Research on Temperature Distribution in Wellbore of Deep Well Drilling ()
1. Introduction
With the increase of world energy demand and the development of petroleum industry, deep and ultra-deep wells have become an important way of oil-gas development [1] . In our country, deep and ultra-deep wells with depths of more than 4500 m to 7000 m are common in Xinjiang and Sichuan, especially in Sichuan and Chongqing, where there are a large number of deep and ultra-deep gas wells in the HTHP (high temperature and high pressure) gas fields [2] . Generally speaking, the deeper the well, the higher the downhole pressure and temperature, and the greater the technical difficulties. In the past, deep exploration focused more on finding oil, and the geothermal gradient was low. In the future, more attention will be paid to deep gas exploration, and the problem of high temperature and high pressure will become prominent. The high temperature and high pressure will affect the mud property in the wellbore [3] [4] , which makes the bottom hole pressure calculation have large errors and easily cause drilling accidents. Meanwhile, the excessive temperature also restricts the use of many downhole tools.

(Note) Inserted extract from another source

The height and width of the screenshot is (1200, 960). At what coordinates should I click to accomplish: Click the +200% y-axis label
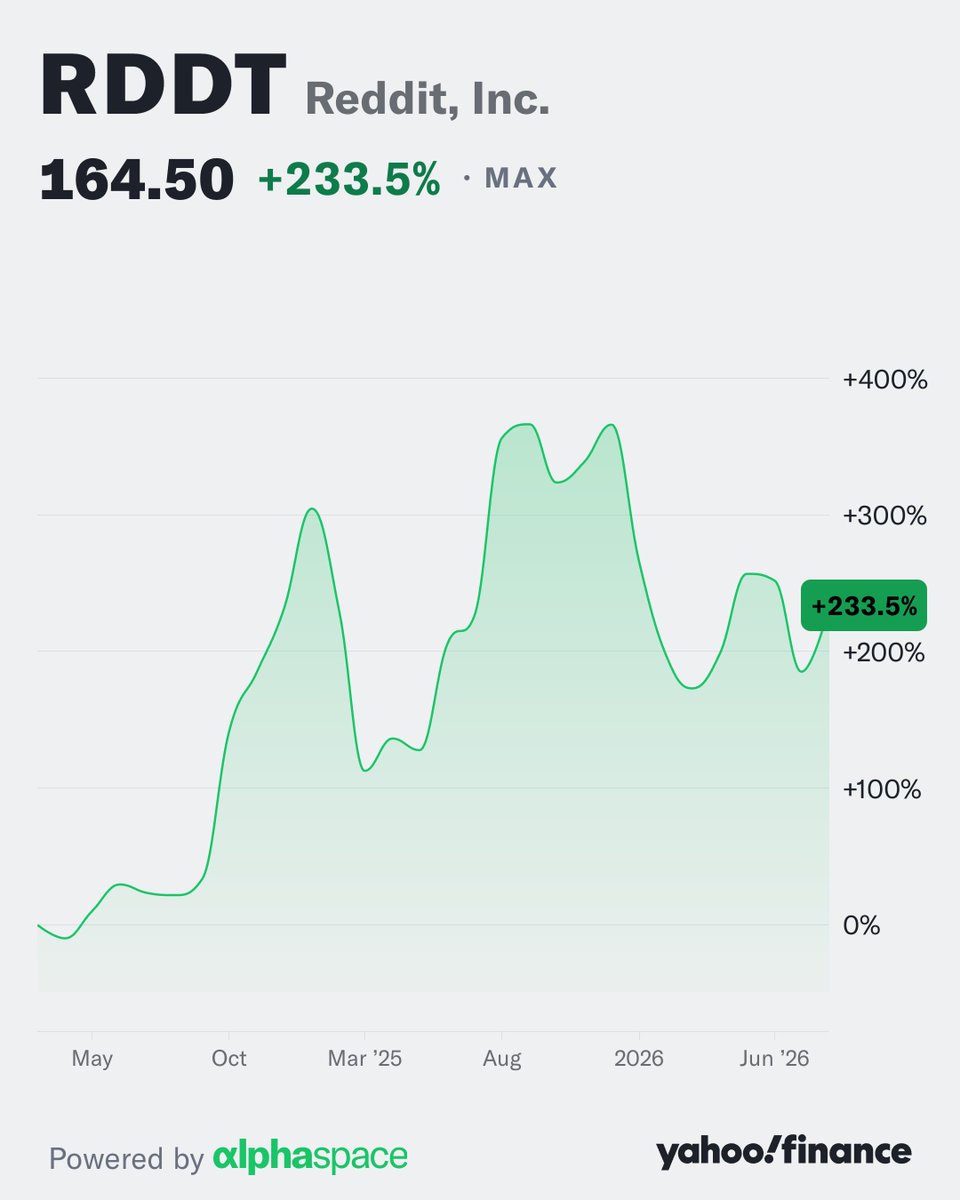click(885, 652)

In 1962, Ramey proposed the classical method of predicting wellbore fluid temperature distribution [5] . He took the fluid temperature as a function of well depth and time, deduced the calculation formula of wellbore temperature and put forward the concept of comprehensive heat transfer coefficient. In 1967, Willhite gave the classical formula for calculating the total heat transfer coefficient [6] . Later, many scholars proposed new calculation models of wellbore temperature based on Ramey method [7] [8] [9] . In China, in 1996, aiming to solve the problem of heavy oil thermal recovery, Li Zifeng established a prediction model of well temperature distribution in the process of circulation [10] , and solved the model by finite volume method. Other scholars subsequently developed some similar or improved models [11] [12] . These studies have shown that the temperature in the wellbore is not exactly the same as the geothermal field and is a dynamic process that requires a dedicated model for calculation. For this reason, the HAS (Hydraulics Analysis System) software developed by Chongqing University of Science and Technology was imported and the temperature distribution in wellbore of deep well drilling was analyzed. The analysis result can be useful for the design of deep well drilling.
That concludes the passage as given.